The middle row seatbelts optional on the Explorer inflate when a collision is detected, helping to spread crash forces over a much larger area of the body and limiting head and neck movement. This can help prevent spinal and internal injuries. The Range Rover Evoque doesn’t offer inflatable seatbelts.

The Ford Explorer has Daytime Running Lights to help keep it more visible under all conditions. Canadian government studies show that driving with lights during the day reduces accidents by 11% by making vehicles more conspicuous. The Range Rover Evoque doesn’t offer Daytime Running Lights.

Both the Explorer and the Range Rover Evoque have standard driver and passenger frontal airbags, front side-impact airbags, side-impact head airbags, front seatbelt pretensioners, plastic fuel tanks, four-wheel antilock brakes, traction control, electronic stability systems to prevent skidding, rearview cameras, available all-wheel drive, collision warning systems, lane departure warning systems, blind spot warning systems, front and rear parking sensors and rear cross-path warning.

Warranty Comparison

Ford’s powertrain warranty covers the Explorer 1 year and 10,000 miles longer than Land Rover covers the Range Rover Evoque. Any repair needed on the engine, transmission, axles, joints or driveshafts is fully covered for 5 years or 60,000 miles. Coverage on the Range Rover Evoque ends after only 4 years or 50,000 miles.

There are over 22 times as many Ford dealers as there are Land Rover dealers, which makes it much easier should you ever need service under the Explorer’s warranty.

Reliability Comparison

The Explorer has a standard “limp home system” to keep drivers from being stranded if most or all of the engine’s coolant is lost. The engine will run on only half of its cylinders at a time, reduce its power and light a warning lamp on the dashboard so the driver can get to a service station for repairs. The Range Rover Evoque doesn’t offer a lost coolant limp home mode, so a coolant leak could strand you or seriously damage the truck’s engine.

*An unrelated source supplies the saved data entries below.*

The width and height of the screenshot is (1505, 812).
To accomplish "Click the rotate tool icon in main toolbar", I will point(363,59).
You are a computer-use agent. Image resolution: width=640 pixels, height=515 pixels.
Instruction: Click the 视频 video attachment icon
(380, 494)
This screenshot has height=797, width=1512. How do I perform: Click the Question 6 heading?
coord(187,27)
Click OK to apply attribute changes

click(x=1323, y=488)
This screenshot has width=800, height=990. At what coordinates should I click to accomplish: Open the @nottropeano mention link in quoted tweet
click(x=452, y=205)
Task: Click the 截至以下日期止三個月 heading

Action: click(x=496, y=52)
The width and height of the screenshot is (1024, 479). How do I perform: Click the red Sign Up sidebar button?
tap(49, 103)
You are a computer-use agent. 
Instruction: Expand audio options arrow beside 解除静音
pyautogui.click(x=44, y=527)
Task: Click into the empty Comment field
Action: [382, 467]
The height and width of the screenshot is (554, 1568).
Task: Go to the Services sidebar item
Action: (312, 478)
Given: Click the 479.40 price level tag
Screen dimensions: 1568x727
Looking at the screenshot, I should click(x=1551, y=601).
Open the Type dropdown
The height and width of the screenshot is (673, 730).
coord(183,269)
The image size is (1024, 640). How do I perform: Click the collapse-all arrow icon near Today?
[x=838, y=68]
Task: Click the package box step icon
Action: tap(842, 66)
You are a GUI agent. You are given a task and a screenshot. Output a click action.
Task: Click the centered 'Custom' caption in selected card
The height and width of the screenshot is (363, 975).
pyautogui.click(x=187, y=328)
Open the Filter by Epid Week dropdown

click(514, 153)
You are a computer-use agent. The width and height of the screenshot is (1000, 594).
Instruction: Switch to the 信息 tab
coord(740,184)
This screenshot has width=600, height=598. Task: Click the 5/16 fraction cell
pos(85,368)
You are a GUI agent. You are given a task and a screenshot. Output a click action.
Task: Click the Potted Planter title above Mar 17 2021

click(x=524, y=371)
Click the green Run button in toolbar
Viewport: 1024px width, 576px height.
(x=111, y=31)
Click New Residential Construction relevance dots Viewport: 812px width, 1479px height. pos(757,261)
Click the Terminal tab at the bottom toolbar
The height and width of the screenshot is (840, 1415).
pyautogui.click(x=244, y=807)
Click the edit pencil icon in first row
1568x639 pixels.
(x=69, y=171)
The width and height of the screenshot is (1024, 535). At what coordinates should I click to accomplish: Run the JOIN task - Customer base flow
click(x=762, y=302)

J.D. Power and Associates’ 2016 Initial Quality Study of new car owners surveyed provide the statistics that show that Ford vehicles are better in initial quality than Land Rover vehicles. J.D. Power ranks Ford 11th in initial quality, above the industry average. With 30 more problems per 100 vehicles, Land Rover is ranked 29th, below the industry average.

Engine Comparison

The Explorer’s optional 2.3 turbo 4 cyl. produces 40 more horsepower (280 vs. 240) and 60 lbs.-ft. more torque (310 vs. 250) than the Range Rover Evoque’s 2.0 turbo 4 cyl. The Explorer’s standard 3.5 DOHC V6 produces 50 more horsepower (290 vs. 240) and 5 lbs.-ft. more torque (255 vs. 250) than the Range Rover Evoque’s 2.0 turbo 4 cyl. The Explorer Sport/Platinum’s standard 3.5 turbo V6 produces 125 more horsepower (365 vs. 240) and 100 lbs.-ft. more torque (350 vs. 250) than the Range Rover Evoque’s 2.0 turbo 4 cyl.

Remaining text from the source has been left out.